#### [Task goal]
Search the records for the word "Reel" and copy every line in which it occurs.

#### [Data for this exercise]
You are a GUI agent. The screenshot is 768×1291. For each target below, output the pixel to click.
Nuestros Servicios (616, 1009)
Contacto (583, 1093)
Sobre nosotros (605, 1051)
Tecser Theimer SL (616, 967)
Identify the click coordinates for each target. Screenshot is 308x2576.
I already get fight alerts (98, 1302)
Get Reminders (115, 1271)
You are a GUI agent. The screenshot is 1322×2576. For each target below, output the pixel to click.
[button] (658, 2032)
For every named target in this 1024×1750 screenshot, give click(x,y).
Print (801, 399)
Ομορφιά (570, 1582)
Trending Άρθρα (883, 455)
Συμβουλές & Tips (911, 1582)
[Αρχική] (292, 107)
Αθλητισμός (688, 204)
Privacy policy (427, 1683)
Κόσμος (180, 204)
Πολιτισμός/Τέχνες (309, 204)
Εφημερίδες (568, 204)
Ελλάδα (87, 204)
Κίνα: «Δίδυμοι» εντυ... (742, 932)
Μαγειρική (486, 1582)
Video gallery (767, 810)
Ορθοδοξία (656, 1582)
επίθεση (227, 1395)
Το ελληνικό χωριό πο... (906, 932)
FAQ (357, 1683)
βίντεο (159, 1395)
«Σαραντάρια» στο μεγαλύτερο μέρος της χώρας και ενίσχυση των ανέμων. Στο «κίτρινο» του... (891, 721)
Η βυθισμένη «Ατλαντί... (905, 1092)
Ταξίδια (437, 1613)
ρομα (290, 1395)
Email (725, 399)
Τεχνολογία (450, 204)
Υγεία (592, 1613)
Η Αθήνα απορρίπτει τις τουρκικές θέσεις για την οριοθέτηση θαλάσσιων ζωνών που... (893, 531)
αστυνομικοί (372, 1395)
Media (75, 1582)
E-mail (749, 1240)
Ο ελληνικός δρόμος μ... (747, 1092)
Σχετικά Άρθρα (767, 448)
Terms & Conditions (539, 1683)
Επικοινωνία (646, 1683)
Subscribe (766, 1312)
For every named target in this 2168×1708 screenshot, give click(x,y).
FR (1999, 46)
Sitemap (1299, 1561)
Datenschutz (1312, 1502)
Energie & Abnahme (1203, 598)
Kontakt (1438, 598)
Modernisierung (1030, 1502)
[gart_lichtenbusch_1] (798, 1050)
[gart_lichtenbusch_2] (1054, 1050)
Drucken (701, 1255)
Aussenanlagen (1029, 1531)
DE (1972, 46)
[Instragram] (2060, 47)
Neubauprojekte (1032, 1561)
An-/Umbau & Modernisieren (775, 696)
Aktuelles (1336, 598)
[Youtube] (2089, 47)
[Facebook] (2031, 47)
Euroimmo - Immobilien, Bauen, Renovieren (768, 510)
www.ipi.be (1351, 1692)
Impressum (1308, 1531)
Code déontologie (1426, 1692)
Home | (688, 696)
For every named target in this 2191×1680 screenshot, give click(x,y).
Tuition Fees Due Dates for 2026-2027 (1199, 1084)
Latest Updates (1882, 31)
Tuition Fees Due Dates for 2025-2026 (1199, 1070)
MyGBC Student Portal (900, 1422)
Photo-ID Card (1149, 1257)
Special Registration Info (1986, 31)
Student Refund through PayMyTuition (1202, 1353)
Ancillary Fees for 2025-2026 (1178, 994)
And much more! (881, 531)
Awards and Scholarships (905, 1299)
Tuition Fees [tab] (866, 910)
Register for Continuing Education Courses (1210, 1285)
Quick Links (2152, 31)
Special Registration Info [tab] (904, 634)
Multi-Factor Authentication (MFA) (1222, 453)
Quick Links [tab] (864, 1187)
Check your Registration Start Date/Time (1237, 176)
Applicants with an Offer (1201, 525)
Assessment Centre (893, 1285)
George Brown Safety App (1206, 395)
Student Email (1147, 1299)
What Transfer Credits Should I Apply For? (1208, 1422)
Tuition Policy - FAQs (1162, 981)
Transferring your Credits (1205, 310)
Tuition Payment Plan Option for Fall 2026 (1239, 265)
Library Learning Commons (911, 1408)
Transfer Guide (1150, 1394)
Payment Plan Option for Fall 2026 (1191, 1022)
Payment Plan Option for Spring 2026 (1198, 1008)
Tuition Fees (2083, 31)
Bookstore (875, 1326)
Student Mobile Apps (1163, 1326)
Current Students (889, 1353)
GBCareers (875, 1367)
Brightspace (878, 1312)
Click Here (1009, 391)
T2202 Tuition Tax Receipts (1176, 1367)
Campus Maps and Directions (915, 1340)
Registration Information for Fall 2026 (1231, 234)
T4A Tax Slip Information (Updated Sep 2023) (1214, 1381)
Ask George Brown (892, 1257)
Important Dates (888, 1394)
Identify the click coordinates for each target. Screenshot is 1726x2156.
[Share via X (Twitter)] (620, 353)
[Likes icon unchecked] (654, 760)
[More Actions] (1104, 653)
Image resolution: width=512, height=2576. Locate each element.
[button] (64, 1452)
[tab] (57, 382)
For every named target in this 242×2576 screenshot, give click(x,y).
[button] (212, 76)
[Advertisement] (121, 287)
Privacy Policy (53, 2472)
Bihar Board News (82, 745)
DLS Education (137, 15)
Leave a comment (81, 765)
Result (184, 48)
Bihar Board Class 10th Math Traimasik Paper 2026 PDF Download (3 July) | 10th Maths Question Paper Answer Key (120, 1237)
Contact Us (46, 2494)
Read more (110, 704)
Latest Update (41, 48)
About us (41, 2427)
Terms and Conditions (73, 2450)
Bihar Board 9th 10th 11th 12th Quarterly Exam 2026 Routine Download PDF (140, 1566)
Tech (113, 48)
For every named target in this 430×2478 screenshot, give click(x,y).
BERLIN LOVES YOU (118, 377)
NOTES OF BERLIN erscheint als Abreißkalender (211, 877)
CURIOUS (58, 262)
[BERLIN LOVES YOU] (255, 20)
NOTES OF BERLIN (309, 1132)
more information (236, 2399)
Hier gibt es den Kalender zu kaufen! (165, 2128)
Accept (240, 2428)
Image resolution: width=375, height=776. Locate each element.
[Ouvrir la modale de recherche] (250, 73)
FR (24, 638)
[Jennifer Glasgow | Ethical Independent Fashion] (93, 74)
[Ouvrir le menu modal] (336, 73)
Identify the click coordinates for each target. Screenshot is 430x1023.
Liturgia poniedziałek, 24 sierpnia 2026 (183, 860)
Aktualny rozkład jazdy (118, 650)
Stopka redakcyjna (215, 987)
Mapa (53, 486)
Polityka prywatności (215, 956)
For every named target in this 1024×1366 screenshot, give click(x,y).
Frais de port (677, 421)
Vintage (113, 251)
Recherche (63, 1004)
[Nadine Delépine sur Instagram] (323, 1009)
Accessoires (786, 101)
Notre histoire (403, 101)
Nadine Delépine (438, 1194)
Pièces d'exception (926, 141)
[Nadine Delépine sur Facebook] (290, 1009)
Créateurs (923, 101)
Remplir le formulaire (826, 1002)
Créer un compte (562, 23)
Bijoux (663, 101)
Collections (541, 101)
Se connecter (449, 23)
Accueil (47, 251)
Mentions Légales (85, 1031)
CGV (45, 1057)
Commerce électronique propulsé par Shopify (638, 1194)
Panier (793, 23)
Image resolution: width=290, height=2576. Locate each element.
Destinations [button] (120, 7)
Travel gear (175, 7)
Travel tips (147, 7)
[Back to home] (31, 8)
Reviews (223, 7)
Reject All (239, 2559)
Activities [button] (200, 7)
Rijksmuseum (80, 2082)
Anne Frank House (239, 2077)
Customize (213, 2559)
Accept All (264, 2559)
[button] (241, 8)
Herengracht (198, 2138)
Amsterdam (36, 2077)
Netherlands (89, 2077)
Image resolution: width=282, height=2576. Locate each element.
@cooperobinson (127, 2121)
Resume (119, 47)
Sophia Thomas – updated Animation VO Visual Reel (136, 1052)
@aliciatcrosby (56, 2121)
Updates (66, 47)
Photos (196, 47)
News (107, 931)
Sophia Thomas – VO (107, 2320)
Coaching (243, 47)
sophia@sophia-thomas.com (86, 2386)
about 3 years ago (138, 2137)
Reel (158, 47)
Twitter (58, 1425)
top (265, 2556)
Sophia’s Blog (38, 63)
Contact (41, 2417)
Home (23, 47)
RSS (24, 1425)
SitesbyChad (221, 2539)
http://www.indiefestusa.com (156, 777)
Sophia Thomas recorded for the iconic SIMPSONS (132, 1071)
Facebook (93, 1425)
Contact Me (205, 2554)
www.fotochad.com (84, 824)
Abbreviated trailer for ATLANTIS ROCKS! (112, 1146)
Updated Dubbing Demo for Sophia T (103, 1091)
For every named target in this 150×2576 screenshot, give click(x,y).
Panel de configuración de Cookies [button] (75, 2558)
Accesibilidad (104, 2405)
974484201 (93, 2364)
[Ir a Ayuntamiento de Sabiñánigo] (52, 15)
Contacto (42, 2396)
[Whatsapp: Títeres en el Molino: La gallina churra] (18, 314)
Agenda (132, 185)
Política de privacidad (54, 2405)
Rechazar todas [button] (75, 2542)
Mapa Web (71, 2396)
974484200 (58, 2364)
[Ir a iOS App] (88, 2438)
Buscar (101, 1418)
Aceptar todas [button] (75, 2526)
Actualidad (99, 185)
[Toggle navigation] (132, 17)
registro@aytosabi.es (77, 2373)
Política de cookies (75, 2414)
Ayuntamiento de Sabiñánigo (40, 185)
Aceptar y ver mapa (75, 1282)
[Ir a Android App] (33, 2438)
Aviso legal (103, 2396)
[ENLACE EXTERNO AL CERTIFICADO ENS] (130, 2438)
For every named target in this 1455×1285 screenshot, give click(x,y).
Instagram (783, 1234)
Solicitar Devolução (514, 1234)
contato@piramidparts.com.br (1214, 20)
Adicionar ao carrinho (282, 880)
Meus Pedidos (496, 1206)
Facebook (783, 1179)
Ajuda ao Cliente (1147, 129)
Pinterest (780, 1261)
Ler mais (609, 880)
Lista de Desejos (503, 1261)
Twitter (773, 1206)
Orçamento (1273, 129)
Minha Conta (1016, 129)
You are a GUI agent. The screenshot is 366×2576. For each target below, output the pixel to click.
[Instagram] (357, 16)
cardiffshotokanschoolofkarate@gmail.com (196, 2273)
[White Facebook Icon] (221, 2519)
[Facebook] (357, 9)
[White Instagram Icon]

#### [Exercise solution]
Sophia Thomas – updated Animation VO Visual Reel (136, 1052)
Reel (158, 47)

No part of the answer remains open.